Amal Clooney with Steve Pemberton at the WorkHuman 2018 conference in Austin.

By Laura Lorek
Publisher Silicon Hills News

Young people are demanding change in society, said Amal Clooney, an international and human rights lawyer.

Eleven-year-old children are speaking out at the March for Our Lives event and companies are beginning to take notice and make changes, Clooney said, during the closing keynote last week at the WorkHuman 2018 conference in Austin. She attended March for Our Lives in Washington, D.C. a few weeks ago and she is inspired by their efforts.

“With the gun control issue, you had companies stepping in as well and saying yes, we’re a corporation but that doesn’t mean we can’t take a stand,” Clooney said.

She mentioned Dick’s Sporting Goods banning the sale of assault rifles. And both Wal-Mart and Dick’s raised the minimum gun purchasing age to 21. Amal and her husband, Actor and Activist George Clooney, donated $500,000 to the organizers of March for Our Lives.

“Companies are part of this debate,” Clooney said. “Companies can move things forward in our society.”

Companies and individuals can make a difference in demanding change in the world, Clooney said during a chat with Steve Pemberton, author of A Chance in the World and Chief People Officer of Globoforce, which sponsors the annual WorkHuman conference.

Clooney felt compelled to make a change. She was a corporate attorney when she switched to become a human rights attorney. She took a huge pay cut. And as part of the change, she moved from New York to The Hague for a United Nations investigation and then she moved to a bunker in Lebanon for another UN investigation. A lot of her family and friends questioned her decision, but ultimately she did what she thought was right, she said.

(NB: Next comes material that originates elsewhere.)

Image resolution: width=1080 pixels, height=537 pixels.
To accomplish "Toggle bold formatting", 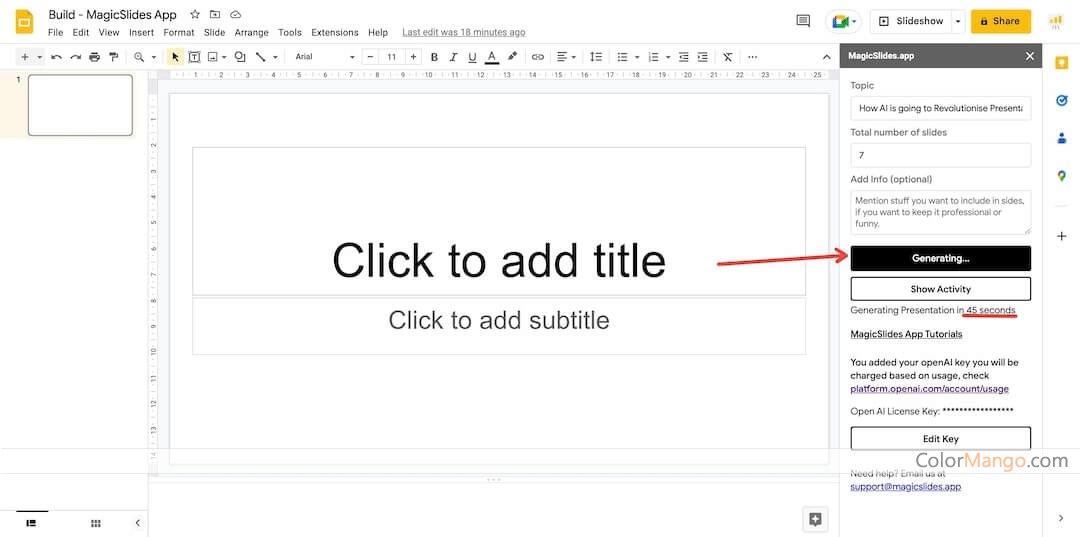I will click(434, 57).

“Forge your own path,” Clooney said.

A lot of Clooney’s work is “unglamorous” involving big binders of material and highlighters with her sitting behind her desk with glasses on. She’s also writing a book “A right to a fair trial in international law.” She joked that it wasn’t exactly a page-turner. Clooney, a practicing attorney at Doughty Street Chambers in London and a visiting professor at Columbia Law School, advocates for neglected and exploited groups. Clooney sued members of Isis for committing genocide and acts of kidnapping, rape and violence against Yazidi women.

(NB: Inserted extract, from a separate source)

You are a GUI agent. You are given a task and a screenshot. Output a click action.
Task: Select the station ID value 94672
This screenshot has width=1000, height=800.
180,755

“Unfortunately, I see a decline in free speech and an increase in hate speech and a tolerance for hate speech,” Clooney said.

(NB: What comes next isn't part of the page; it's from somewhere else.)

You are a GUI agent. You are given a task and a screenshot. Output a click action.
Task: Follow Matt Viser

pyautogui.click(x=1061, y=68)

There are more journalists in prison than ever before, Clooney said.

At the same time, there is hateful speech emanating from the White House, she said.

“Where you have Mexicans called rapists, African countries called shitholes, a celebration of the idea that you can grab women’s genitals without their consent, you have white supremacists who have been called very fine people and the idea making religion a way to prohibit entry to the United States. That’s hateful speech coming from those who should be setting a much better example,” Clooney said.

It’s shocking that there is not more outrage, Clooney said.

“What leaders of the free world say is going to send a message to others about what is acceptable behavior,” Clooney said.

Amal Clooney and Steve Pemberton at the WorkHuman 2018 conference in Austin.

In 2016, the Clooneys established the Clooney Foundation for Justice to respond to some of the big problems the world is facing. They set up schools in Lebanon to help refugees. One in four people in Lebanon is a Syrian refugee, Clooney said.

They also brought a young Yazidi man to a small town in Kentucky to live in their home there. Her 84-year-old father in law slept on the couch for months at the house to make sure the young man got acclimated to his new environment. Now he’s studying at the University of Chicago.

“We want to be able to scale that,” Clooney said.

The Clooneys are also developing a Trial Watch Project to monitor and report on trials around the world that might violate human rights.

“Our approach with all of the projects in the foundation is to partner with the private sector,” Clooney said. “It’s the private sector that has all this talent.”

They partnered with Google and HP for the Lebanese school project, she said.

For Trial Watch, the foundation partnered with Microsoft to develop an app, Clooney said.

Overall, the world is headed a good direction, Clooney said. Her parents named her Amal, which means hope in Arabic and so she’s destined to be an optimist, she said.